Domestic pressure is temporarily under pressure, and international business performance is impressive. 2024Q3 achieved revenue of 2.02 billion, -10.9% YoY. By business, the domestic retail sector's revenue in the first three quarters of 2024 was 3.6 billion, a year-on-year decrease of 10% +. By brand, the Xilinmen brand decreased by 9%, and the MD brand also decreased by 25%.
The company's offline channel revenue fell 16% + in the first three quarters of 2024, and fell 25% in the third quarter. The decline on the shipping side was high, mainly due to terminal changes and increased pressure to remove inventory, and franchisees were at extremely low inventory levels. The company's channel development focuses on improving the quality of store operations, and the adjustments are expected to continue until 2025. Online channel revenue in the first three quarters of 2024 was 1.2 billion+, up 4% from the same period. Revenue is expected to remain flat in the third quarter, mainly due to the fact that the 2024 618 promotion was not as strong as before. The revenue of the foundry business in the first three quarters of 2024 was 1.76 billion, an increase of 13% +. Among them, the international OEM business grew at a rate of about 30%, and the revenue of the cross-border business in the first three quarters was 0.24 billion yuan, an increase of 11% +.

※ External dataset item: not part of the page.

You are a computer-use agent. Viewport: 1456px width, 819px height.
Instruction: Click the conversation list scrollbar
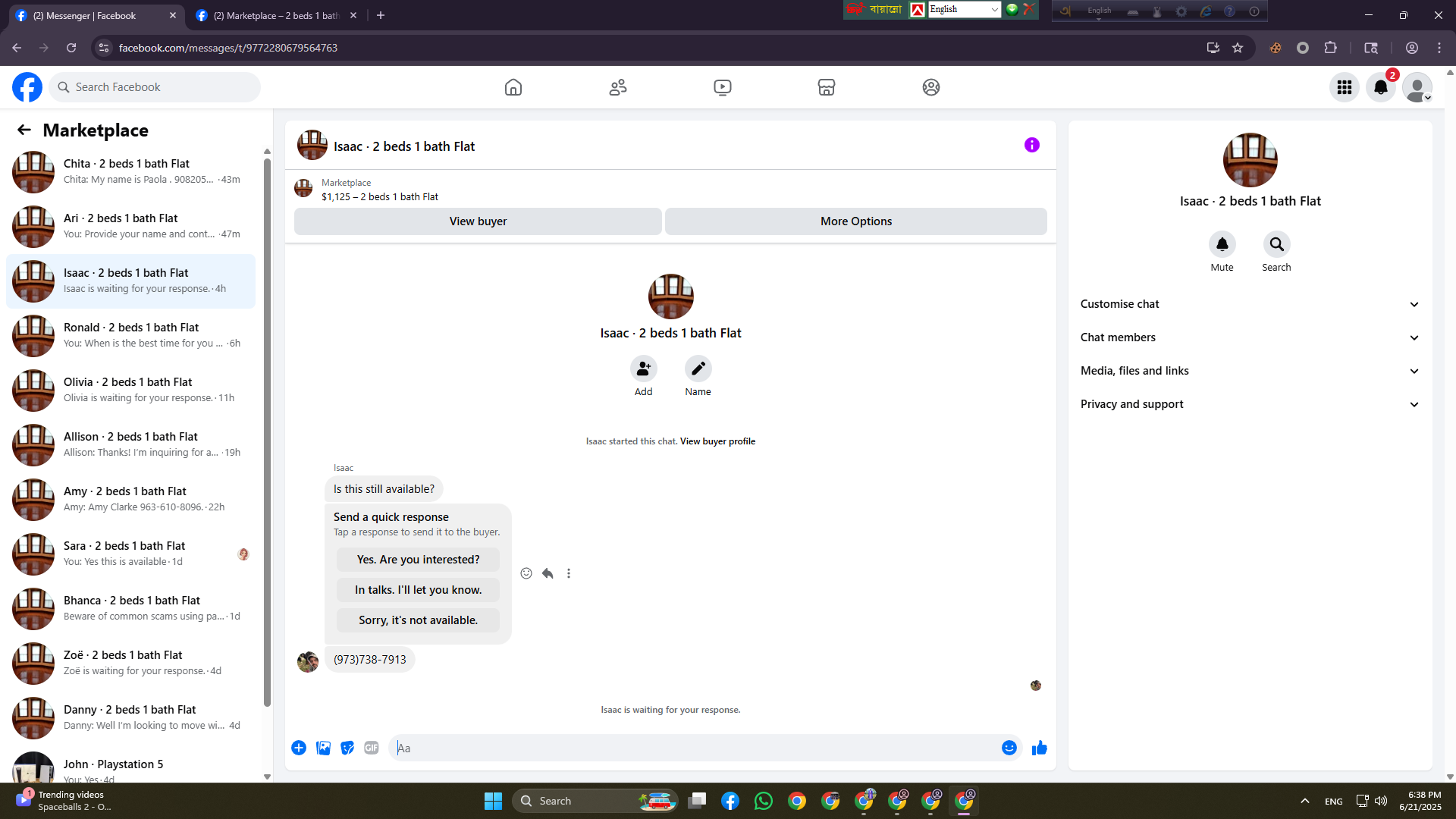click(267, 432)
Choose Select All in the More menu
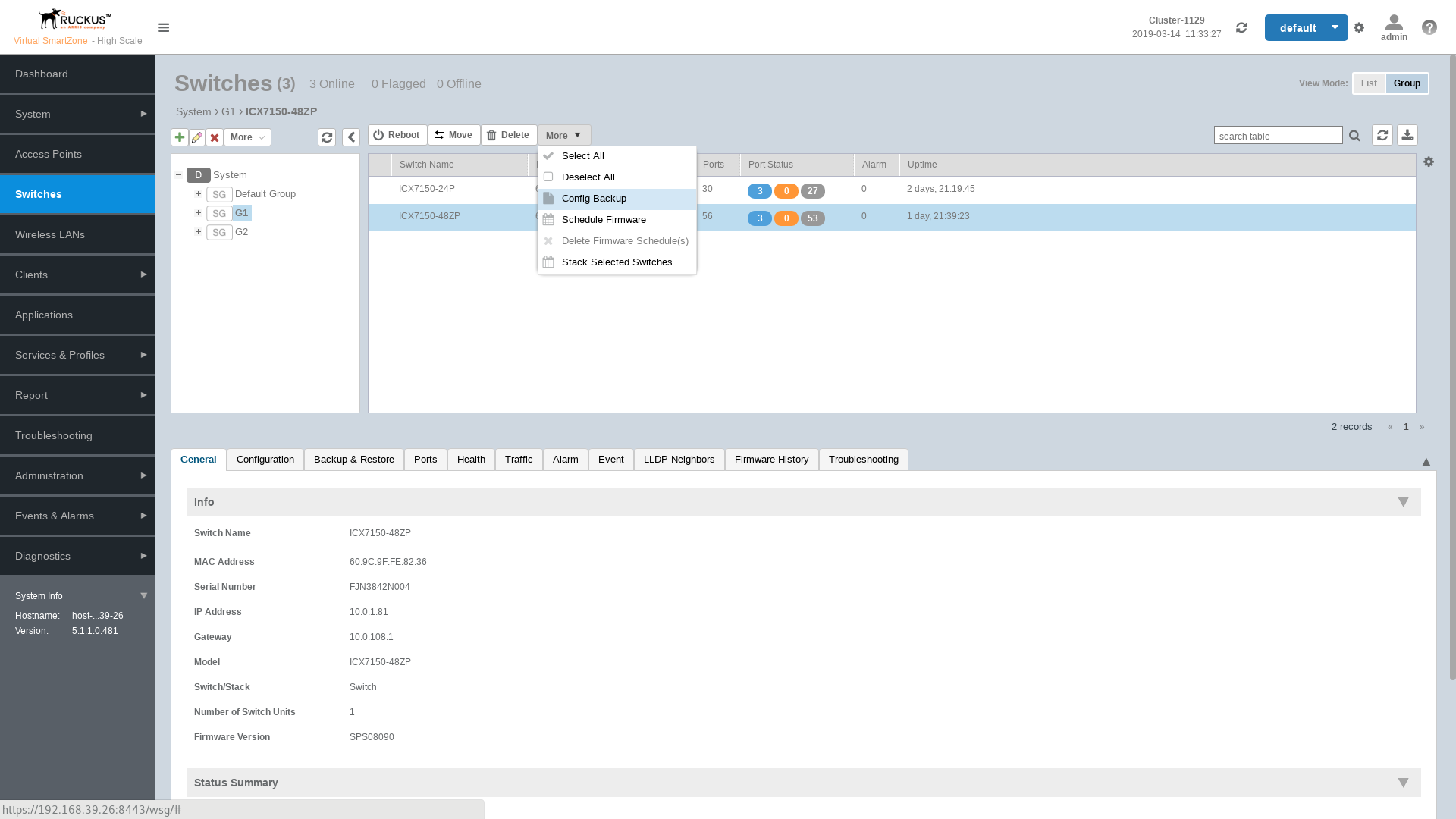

Cost reduction and efficiency gains & structural improvements contribute to profit optimization. 2024Q3's gross sales margin/net sales margin was 36.5%/7.1%, +4.0pct/-0.5pct year over year, +0.7pct/-0.2pct month-on-month. The 2024Q3 sales/management/ R&D expense rates were 21.7%/4.9%/1.8%/0.6%, respectively, +3.4pct/+0.2pct/-0.2pct/+0.2pct. The increase in the company's gross margin was mainly due to cost reduction and efficiency in the supply chain, a recovery in product margin after domestic retail adjusted promotion strategies, and an increase in high-margin orders for international business.
Trade-in is being promoted comprehensively, and the performance is worth looking forward to. The trade-in policy is gradually being rolled out across the country. The company's offline channels quickly followed up with local governments. Since late September, it has participated in state subsidies. Feedback on terminal sales has been positive, which is expected to drive a rebound in fourth quarter results. The company plans to promote the trade-in policy through different online and offline strategies to help franchisees connect with the platform and the Bureau of Commerce, and there is plenty of room for franchisees to increase coverage.
Risk warning: Prices of raw materials continue to rise, downstream consumer demand falls short of expectations, etc.